● **Arbeitsaufträge**
1. Welche Parteien nennt der Text über die österreichischen Polit-Affären mit ihrem Kürzel? Zählen Sie alle auf.
2. Könnten Sie den Text über die österreichischen Polit-Affären nach seinem letzten Satz wieder aufnehmen und weiterschreiben?

● **Textblock**

────────

Fast die gesamte Kärntner Führungsriege schafft sich politisch sowie moralisch ab, steht mithin nicht nur mit einem Bein im Kriminal – trotzdem klammert sie sich mit Zähnen und Klauen an das Amt. Der "tiefe" Süden mag sich zwar in dieser Hinsicht besonders "auszeichnen", der Affärenteppich legt sich aber über ganz Österreich und beinahe alle Parteien.

 

Die ÖVP stolpert von Rücktritt zu Rücktritt und lässt im Übrigen Fettnäpfchen (etwa hier oder da) oder "schiefe Optiken" (zuletzt da) zielsicher nicht aus. Immerhin zeigt sie hinsichtlich der Rücktritte – angesichts der österreichischen Sesselkleber-Kultur beinahe erstaunlich – gelegentlich Konsequenz. Die FPÖ kann sich ebenso wenig wie die ÖVP und das BZÖ von den Affären der Schüssel-Ära abgrenzen und produziert noch dazu laufend weitere negative Schlagzeilgen (s nur hier oder hier). Die SPÖ hat auch ihre eigenen (wiederum mutmaßlichen) Leichen im Keller und agiert mithin unglaublich ungeschickt. In die Telekom-Affäre sind sodann beinahe alle genannten Parteien in der ein oder anderen Weise (wenn auch nur weitläufig) involviert.

────────

● **Bereitgestelltes Material**
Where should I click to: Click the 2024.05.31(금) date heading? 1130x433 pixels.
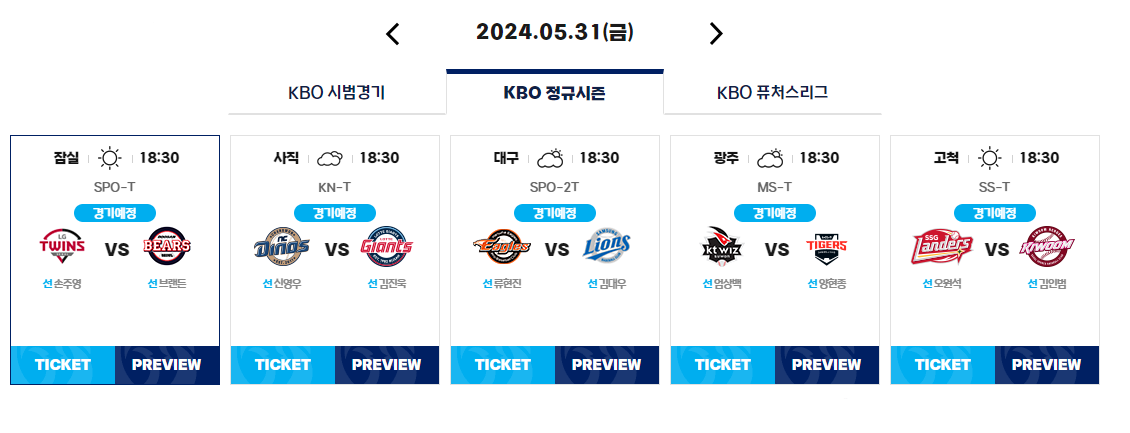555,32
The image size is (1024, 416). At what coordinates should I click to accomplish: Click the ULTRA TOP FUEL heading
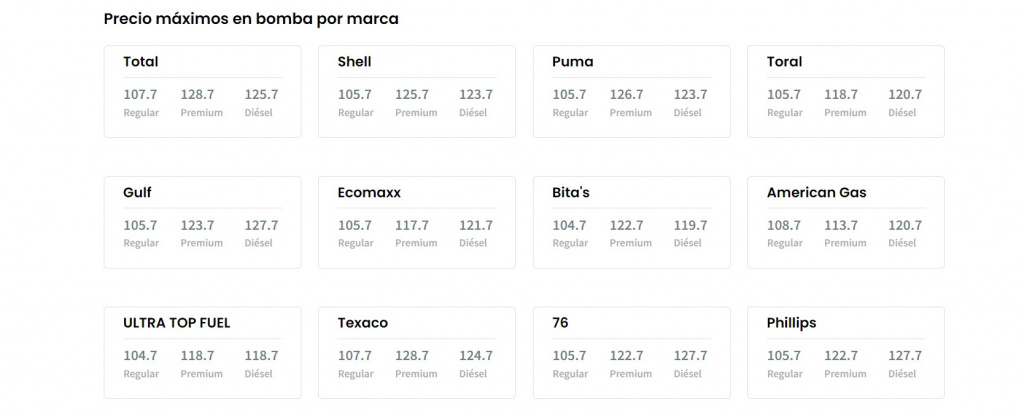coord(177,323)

────────

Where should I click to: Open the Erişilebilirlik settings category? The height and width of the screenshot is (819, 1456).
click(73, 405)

────────

● **Die Lösungen**
1. ÖVP, FPÖ, BZÖ, SPÖ

2.
Die Grünen? Stagnieren, sind aber wohl derzeit die “sauberste” Partei. Ach ja und die Tiroler Piraten: Die hatten bisher noch keine echte Gelegenheit zur Affäre – wenn man davon absieht, dass sie sich gleich nach ihrem Erfolg bei den Innsbrucker Gemeinderatswahlen in der hohen Kunst der internen Querele (oder besser: “Meuterei”) üben.

 

Schon dieser keineswegs vollständige Querschnitt wirft die Frage auf: Was ist da los? Kaum jemand kann mehr die Skandale und Skandälchen, die allein die heimische Politik in wirtschaftlich (Staatsschulden- und Klimakrise!) zutiefst unruhigen Zeiten produziert, überblicken. Dem Beobachter drängt sich ein äußerst negatives Bild des durchschnittlichen Typus Politiker auf: Eigennützig, aalglatt, wenig Unrechtsbewußtsein und noch weniger moralischer Anspruch an sich selbst, karrierebewusst, wehleidig, nicht unbedingt übermäßig intelligent und gebildet, aber bauernschlau, souverän in der Form, schwach im Inhalt, aber manchmal durchaus charismatisch. Nicht das Gemeinwohl, sondern eigener Profit (Macht, Geld) stehen bei ihm im Vordergrund.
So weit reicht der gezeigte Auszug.